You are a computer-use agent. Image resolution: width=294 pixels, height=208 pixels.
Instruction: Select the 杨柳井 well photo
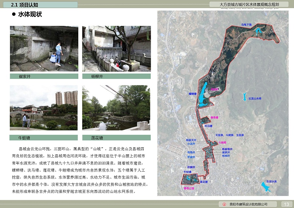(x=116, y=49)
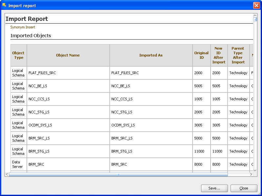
# # #
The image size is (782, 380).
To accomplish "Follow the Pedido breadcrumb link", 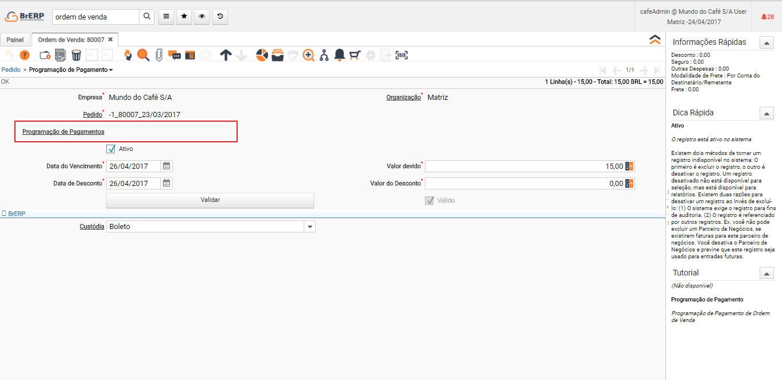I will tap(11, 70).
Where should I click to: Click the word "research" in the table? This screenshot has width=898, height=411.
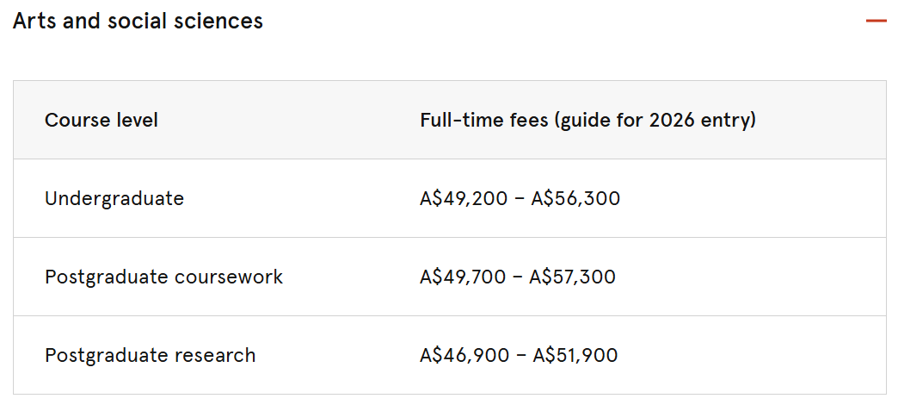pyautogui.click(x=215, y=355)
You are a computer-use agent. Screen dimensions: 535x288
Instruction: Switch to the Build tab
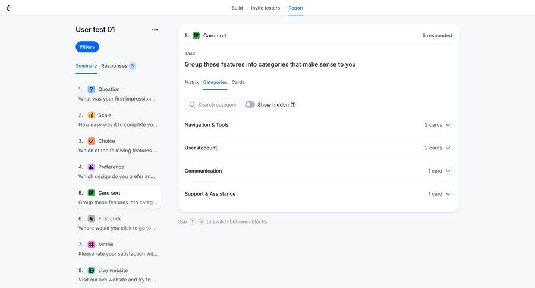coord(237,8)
# # #
→ Aim of the exercise
Establish how many lines of the data above contain "agent". State that number and no more.

→ Output for this exercise
2